Museum Kepurbakalaan Banten Lama
Cukup puas mengitari Keraton Surosowan, akupun menuju museum sebelah utaranya. Museum ini dinamakan Museum Kepurbakalaan Banten Lama. Tarif masuk hanya Rp.1000,-.
Museum ini tidak terlalu besar. Pertama kali masuk didominasi dengan informasi berupa tulisan, gambar dan foto tentang Kesultanan Banten. Menuju ke lebih dalam baru ada beberapa koleksi seperti senjata, gerabah, peralatan rumah tangga dan lain – lain.

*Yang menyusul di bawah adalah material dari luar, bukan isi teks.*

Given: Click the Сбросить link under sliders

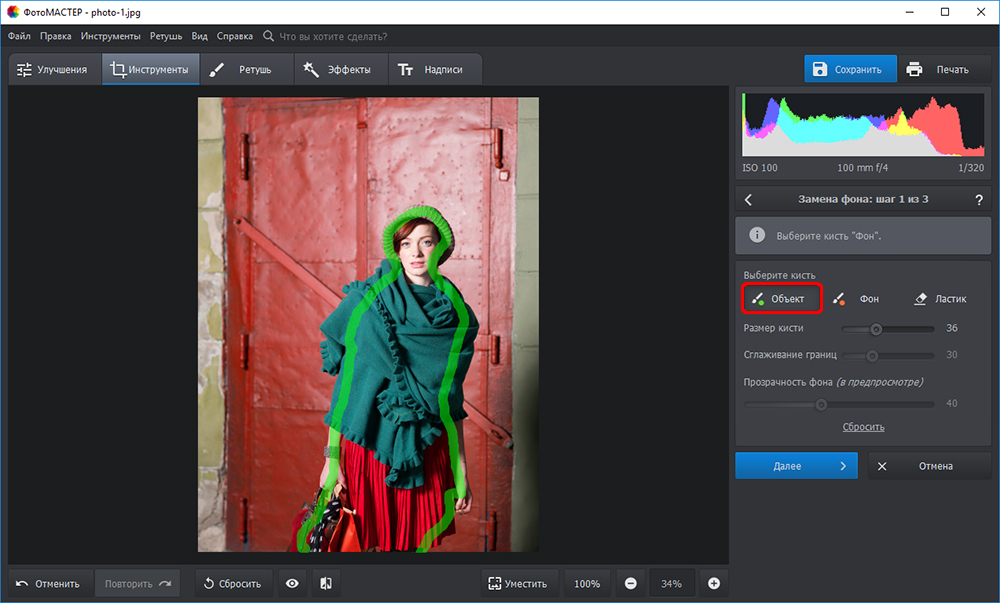Looking at the screenshot, I should [x=863, y=427].
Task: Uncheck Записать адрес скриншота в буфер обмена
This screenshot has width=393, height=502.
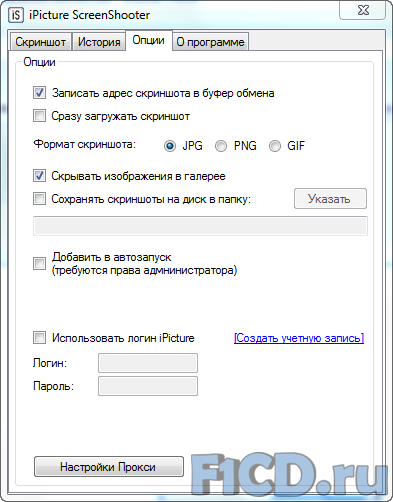Action: click(39, 93)
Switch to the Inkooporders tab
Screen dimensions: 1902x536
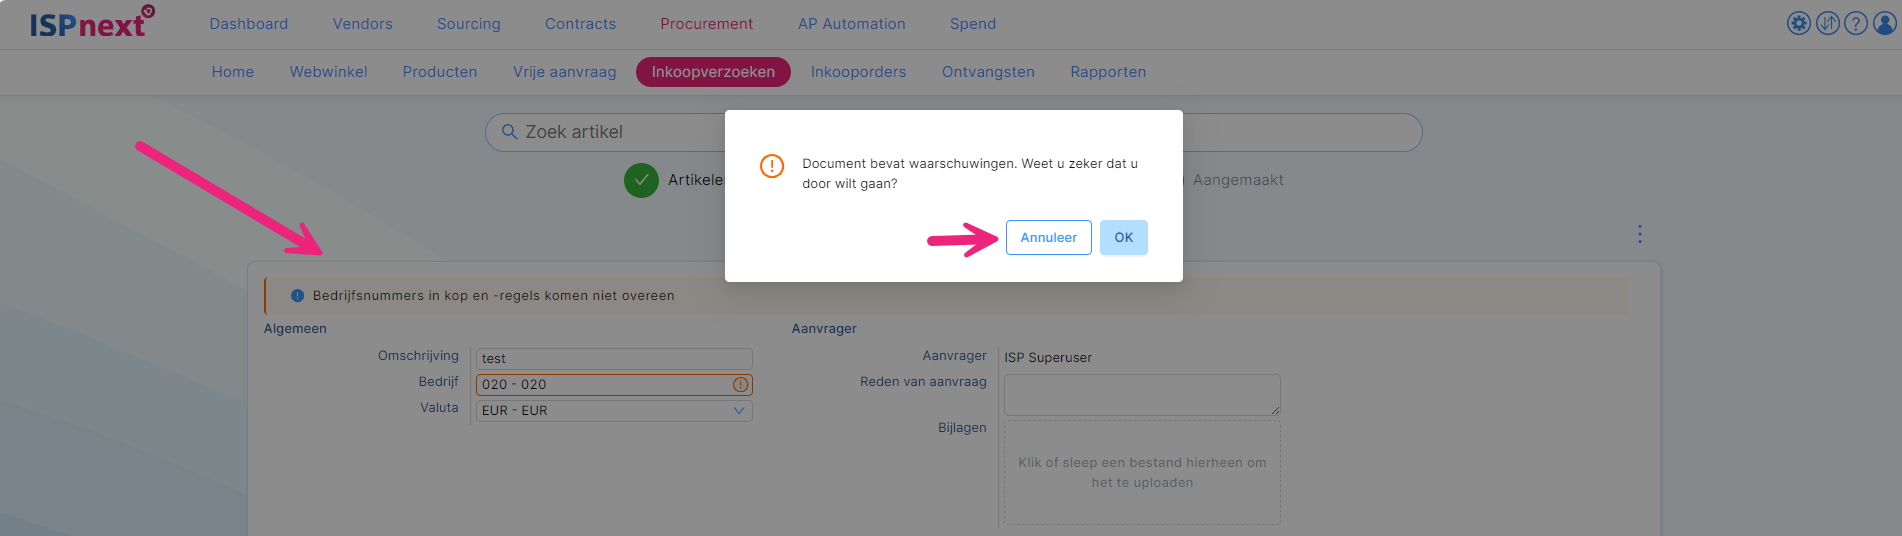tap(858, 72)
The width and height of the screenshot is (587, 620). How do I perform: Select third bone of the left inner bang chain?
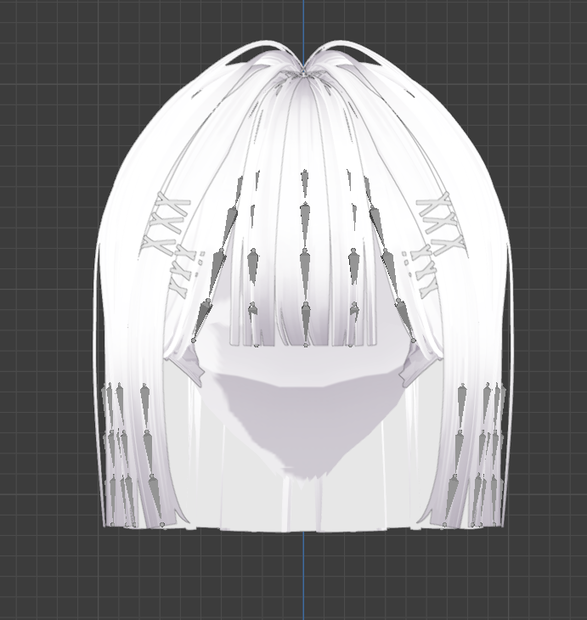coord(254,265)
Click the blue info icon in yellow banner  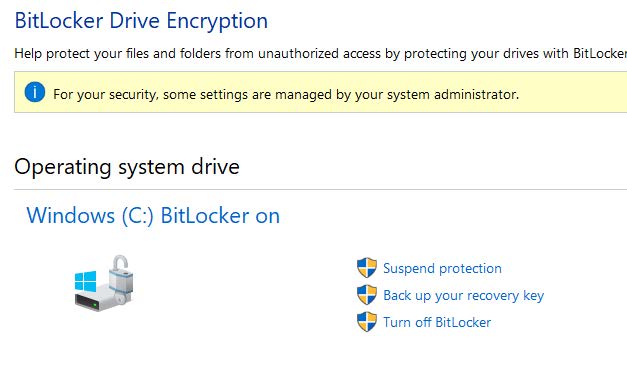(x=35, y=92)
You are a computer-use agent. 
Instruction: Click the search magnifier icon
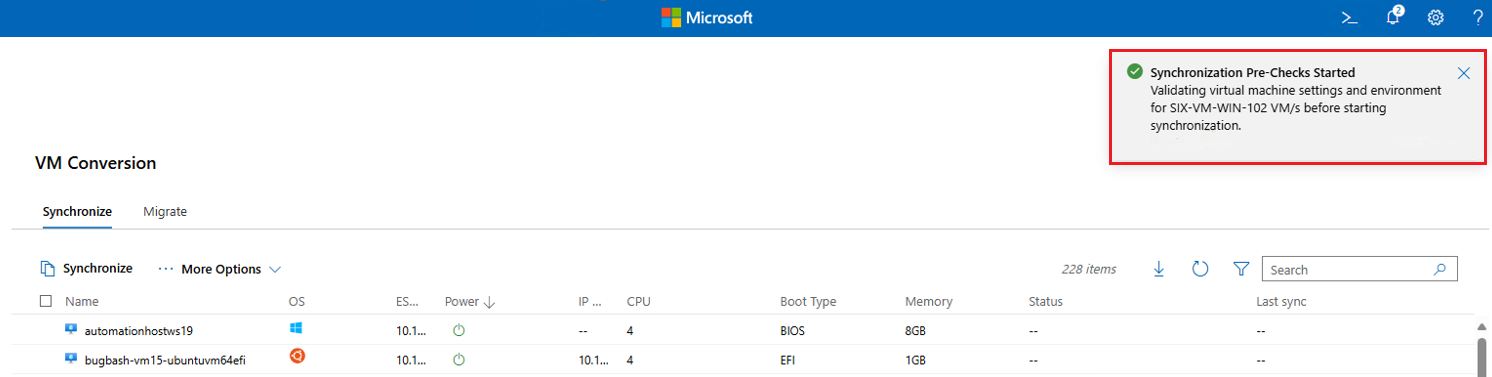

Secara garis besar dari museum ini kita mengetahui seberapa “maju” Kesultanan Banten dalam hal perdagangan, hubungan internasional dan kebudayaan. Juga sejarah Kesultanan Banten. Namun sayang kondisi museum yang “biasa – biasa” saja dan menurut saya lebih sekedar tempat penyimpanan, terlintas sangat kurang menarik dikunjungi. Selain koleksi indoor, museum ini juga memiliki koleksi outdoor, namun sedikit sekali.
Bukti Eksistesi Komunitas Masyarakat China
Menara Pecinan Tinggi
Tidak banyak informasi yang aku peroleh dari bangunan ini. Yang jelas bangunan ini adalah sisa dari bangunan Masjid bergaya arsitektur Cina. Menurut informasi dari museum, bangunan ini lebih tua dari pada Masjid Agung Banten (Lama) dan dibangun oleh komunitas masyarakat China yang telah lama menetap di Banten.
Selain Menara Pecinan Tinggi, disebelah selatan masih tersisa lantai masjid dan bangunan mimbar masjid. Di sebelah utara terdapat gundukan tanah besar yang merupakan makam khas China lengkap dengan nisannya.
Vihara Avalokitesvara
Dari Menara Pecinan Tinggi kami menuju ke arah utara. Beberapa meter kemudian terlihat Vihara Avalokitesvara, salah satu vihara tertua di Indonesia. Vihara saat itu ramai pengunjung, tidak jelas untuk beribadah atau sekedar mengunjungi saja. Pengunjung didominasi etnis China. Karena pakaian kami yang lusuh kami mengurungkan niat untuk mengunjunginya. Keberadaan Vihara tersebut menjelaskan tentang toleransi beragama di zaman Banten Lama.